Day One: Getting Started
- Note: All elevation and mileages are approximate.
- August 19: Denver to Bear Butte State Park
- Miles hiked: 5.3
- Elevation gain: 1,654 feet
While Emily began her training in the Omaha heat, I started poring over maps, online resources and Steve’s recently completed “databook” with information about the pilot trail. I bought National Geographic Trails Illustrated Maps for both the northern and southern Black Hills, and got materials from the U.S. Forest Service about the Ogalala National Grasslands and Nebraska National Forest.
Anticipating a hot journey, I overcame my long hesitation and finally decided to buy a hiking umbrella, settling on Six Moon Designs’ Silver Shadow. I also was excited to try out a new tent, Six Moon Designs’ Skyscape Trekker, and the latest version of Altra Timp shoes, both of which I’d received to review for The Trek hiking website. Other than that, I planned to stick with gear that had served me well since I began long-distance hiking in 2015 on the Colorado Trail.
After rejecting a 22-hour Greyhound ride for $71, I rented a car one-way for just $81, then take a shuttle from Rapid City to Bear Butte. The drive would allow me to scout some of the route through Nebraska or even stash water.
At long last, I got a ride to DIA on the morning of Monday, Aug. 19, collected my minivan (cheaper, strangely, than a car), and headed north to Cheyenne. I hit Scottsbluff, where I would end the hike, by early afternoon, and was soon sending pale clouds of dust into the cornflower-blue skies as I rumbled along the washboarded back roads of Dawes and Sioux counties that I would soon be walking. Driving with the window down, I regretted my “ounce foolish” decision to leave my new sun umbrella behind. But how bad could it be? I’d never used one before ….
I lucked out at Rapid City Regional Airport, catching a shuttle to Sturgis after waiting just 15 minutes. For an extra $10, the driver, a Sioux man drove me to the entrance of Bear Butte State Park. I stood there marveling at the butte, sacred to many Indian tribes in the region. Although it was 6:30 p.m., I made a snap decision to hike up the butte now, instead of waiting until morning.
The first 125 miles or so of the Great Plains Trail pilot trail follow South Dakota’s Centennial Trail, which terminates atop the butte, much as the Appalachian Trail ends in Maine atop Katahdin. The trail was created in 1989 in celebration of South Dakota’s first 100 years as a state.

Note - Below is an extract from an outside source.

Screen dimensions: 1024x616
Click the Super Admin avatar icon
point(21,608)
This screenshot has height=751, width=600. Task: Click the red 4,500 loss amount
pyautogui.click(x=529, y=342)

The air was warm, but a pleasant breeze made for comfortable walking as I headed north through a sloping pasture. The trail turned east on the skirts of the mountain, winding in and around several cool, shallow draws, where I spooked several whitetail deer.
After about a mile, I reached a small shelter and water fountain, where the trail steepened as it headed north and east. I passed countless colorful bits of cloth tied into small bundles filled with tobacco, an Indian ritual to honor ancestors and dead loved ones. I saw no people, and felt exhilaratingly alone as I followed the path into the mountain’s shadow.
The trail gains about 1,500 feet from where I started, cutting across the side of the mountain and skipping along narrow ridges, providing spectacular views of the plains to the east, which were already beginning to turn from golden-green to purple with the onset of evening.
I reached the summit in just over an hour, as the westering sun painted Bear Butte’s western side in a gilded, bloody light. Looking east, I realized that this was literally the last mountain until the Adirondacks in northern New York. I also plucked five ticks off my legs.
Heading back down, I was surprised to see a small figure running up the trail. Soon, I startled a middle-aged Indian woman as she rounded a corner; guess she thought she’d been alone, too.
By the time I reached the entrance to the park, the sun was long gone, leaving only a strip of pale blue on the horizon to interrupt a cloak of darkness. I walked about a half mile on the reservoir road, and pitched my tent while battling a cloud of marauding mosquitoes swarming to my white headlamp. I soon discovered that they paid not the slightest attention to the red lamp. Good to know.
I filled a 20-ounce water bottle in the nearby lake, struggling to keep the many tadpoles from committing suicide. But after treating with trusty Aqua Mira drops, the water tasted like swampy swill. I ate a Clif bar and a packet of tuna, then tried to read. But it had been a long day by car, shuttle and foot, and after dropping the Kindle on my face two times, I put it aside and fell instantly asleep.